Problem to work on
Write out each line below exactly as it appears.

Supplied records

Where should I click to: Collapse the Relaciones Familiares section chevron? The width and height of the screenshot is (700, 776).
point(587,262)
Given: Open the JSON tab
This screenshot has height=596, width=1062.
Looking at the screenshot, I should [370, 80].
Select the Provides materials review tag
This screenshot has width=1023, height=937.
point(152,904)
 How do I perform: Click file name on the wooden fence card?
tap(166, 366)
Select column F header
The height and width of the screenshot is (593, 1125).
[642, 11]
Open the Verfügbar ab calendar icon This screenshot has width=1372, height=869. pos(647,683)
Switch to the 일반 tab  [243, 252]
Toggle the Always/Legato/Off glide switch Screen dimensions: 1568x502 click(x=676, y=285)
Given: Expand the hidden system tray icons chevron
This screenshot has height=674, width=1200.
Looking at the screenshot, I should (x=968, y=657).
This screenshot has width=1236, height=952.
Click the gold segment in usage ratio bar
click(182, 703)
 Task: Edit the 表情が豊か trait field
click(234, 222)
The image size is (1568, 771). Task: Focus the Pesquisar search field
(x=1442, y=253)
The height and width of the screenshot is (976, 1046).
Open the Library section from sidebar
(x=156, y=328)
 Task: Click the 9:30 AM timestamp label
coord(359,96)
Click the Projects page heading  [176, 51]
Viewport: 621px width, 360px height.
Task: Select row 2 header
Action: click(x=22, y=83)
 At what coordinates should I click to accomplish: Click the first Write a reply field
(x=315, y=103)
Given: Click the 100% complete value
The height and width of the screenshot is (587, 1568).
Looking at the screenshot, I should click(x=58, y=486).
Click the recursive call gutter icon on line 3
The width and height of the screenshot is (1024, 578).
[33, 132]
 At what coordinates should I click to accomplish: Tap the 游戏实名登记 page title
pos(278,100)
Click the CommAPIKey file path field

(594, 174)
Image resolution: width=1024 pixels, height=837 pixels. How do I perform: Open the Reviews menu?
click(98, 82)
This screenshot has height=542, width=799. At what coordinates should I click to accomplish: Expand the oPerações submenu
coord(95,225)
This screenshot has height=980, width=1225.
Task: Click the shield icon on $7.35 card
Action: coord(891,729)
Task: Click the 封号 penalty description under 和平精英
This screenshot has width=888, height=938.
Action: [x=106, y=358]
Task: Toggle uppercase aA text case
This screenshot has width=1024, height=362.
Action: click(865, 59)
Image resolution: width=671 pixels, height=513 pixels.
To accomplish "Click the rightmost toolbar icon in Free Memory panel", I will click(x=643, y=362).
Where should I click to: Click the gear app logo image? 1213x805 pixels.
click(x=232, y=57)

Output for this task
Where should I click to: Collapse the Relaciones Familiares section chevron? The width and height of the screenshot is (700, 776).
point(587,262)
Given: Open the JSON tab
This screenshot has height=596, width=1062.
Looking at the screenshot, I should [370, 80].
Select the Provides materials review tag
This screenshot has width=1023, height=937.
point(152,904)
 How do I perform: Click file name on the wooden fence card?
tap(166, 366)
Select column F header
The height and width of the screenshot is (593, 1125).
[642, 11]
Open the Verfügbar ab calendar icon This screenshot has width=1372, height=869. pos(647,683)
Switch to the 일반 tab  [243, 252]
Toggle the Always/Legato/Off glide switch Screen dimensions: 1568x502 click(x=676, y=285)
Given: Expand the hidden system tray icons chevron
This screenshot has height=674, width=1200.
Looking at the screenshot, I should (x=968, y=657).
This screenshot has width=1236, height=952.
Click the gold segment in usage ratio bar
click(182, 703)
 Task: Edit the 表情が豊か trait field
click(234, 222)
The image size is (1568, 771). Task: Focus the Pesquisar search field
(x=1442, y=253)
The height and width of the screenshot is (976, 1046).
Open the Library section from sidebar
(x=156, y=328)
 Task: Click the 9:30 AM timestamp label
coord(359,96)
Click the Projects page heading  [176, 51]
Viewport: 621px width, 360px height.
Task: Select row 2 header
Action: click(x=22, y=83)
 At what coordinates should I click to accomplish: Click the first Write a reply field
(x=315, y=103)
Given: Click the 100% complete value
The height and width of the screenshot is (587, 1568).
Looking at the screenshot, I should click(x=58, y=486).
Click the recursive call gutter icon on line 3
The width and height of the screenshot is (1024, 578).
[33, 132]
 At what coordinates should I click to accomplish: Tap the 游戏实名登记 page title
pos(278,100)
Click the CommAPIKey file path field

(594, 174)
Image resolution: width=1024 pixels, height=837 pixels. How do I perform: Open the Reviews menu?
click(98, 82)
This screenshot has height=542, width=799. At what coordinates should I click to accomplish: Expand the oPerações submenu
coord(95,225)
This screenshot has height=980, width=1225.
Task: Click the shield icon on $7.35 card
Action: coord(891,729)
Task: Click the 封号 penalty description under 和平精英
This screenshot has width=888, height=938.
Action: [x=106, y=358]
Task: Toggle uppercase aA text case
This screenshot has width=1024, height=362.
Action: click(865, 59)
Image resolution: width=671 pixels, height=513 pixels.
To accomplish "Click the rightmost toolbar icon in Free Memory panel", I will click(x=643, y=362).
Where should I click to: Click the gear app logo image? 1213x805 pixels.
click(x=232, y=57)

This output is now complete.